═════ The data

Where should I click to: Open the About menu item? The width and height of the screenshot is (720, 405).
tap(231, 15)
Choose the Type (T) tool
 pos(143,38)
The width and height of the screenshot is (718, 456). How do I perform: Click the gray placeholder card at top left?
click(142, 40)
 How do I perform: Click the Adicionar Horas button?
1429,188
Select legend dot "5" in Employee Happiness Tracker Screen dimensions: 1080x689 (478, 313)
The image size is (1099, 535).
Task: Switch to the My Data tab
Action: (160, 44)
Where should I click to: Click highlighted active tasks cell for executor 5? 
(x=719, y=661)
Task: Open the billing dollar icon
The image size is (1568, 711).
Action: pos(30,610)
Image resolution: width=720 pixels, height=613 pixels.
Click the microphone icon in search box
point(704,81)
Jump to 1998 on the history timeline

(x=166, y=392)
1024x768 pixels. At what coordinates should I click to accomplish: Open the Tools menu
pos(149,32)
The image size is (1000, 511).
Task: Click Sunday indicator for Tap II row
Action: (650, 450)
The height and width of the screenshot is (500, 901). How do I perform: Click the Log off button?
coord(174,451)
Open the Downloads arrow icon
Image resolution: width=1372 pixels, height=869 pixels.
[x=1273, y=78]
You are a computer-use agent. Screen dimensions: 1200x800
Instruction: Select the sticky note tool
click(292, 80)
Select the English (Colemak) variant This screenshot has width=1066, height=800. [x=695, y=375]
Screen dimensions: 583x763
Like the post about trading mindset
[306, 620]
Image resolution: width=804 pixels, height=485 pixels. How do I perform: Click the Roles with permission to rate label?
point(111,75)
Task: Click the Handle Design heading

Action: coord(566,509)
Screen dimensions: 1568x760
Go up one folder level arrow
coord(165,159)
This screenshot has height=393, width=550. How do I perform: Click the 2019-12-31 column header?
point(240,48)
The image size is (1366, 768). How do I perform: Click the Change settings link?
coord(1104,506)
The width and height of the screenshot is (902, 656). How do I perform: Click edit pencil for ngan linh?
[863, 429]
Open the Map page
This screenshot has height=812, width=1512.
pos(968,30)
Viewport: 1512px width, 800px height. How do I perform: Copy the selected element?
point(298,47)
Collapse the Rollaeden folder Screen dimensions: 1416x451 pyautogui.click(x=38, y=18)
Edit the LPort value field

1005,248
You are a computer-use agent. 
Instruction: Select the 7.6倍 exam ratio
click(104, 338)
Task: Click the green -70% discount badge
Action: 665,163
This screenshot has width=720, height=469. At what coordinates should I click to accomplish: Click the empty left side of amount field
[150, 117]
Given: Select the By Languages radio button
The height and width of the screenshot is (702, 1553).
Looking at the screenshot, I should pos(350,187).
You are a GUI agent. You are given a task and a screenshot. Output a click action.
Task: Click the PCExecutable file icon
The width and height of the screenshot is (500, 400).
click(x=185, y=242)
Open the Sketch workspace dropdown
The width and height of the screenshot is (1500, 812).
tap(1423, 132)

══════════

Prompt:
"computer" is the word to look for; copy every line of the data that has it.

Finished exercise:
You are a computer-use agent. Screen dimensions: 1200x800
You are a computer-use agent. 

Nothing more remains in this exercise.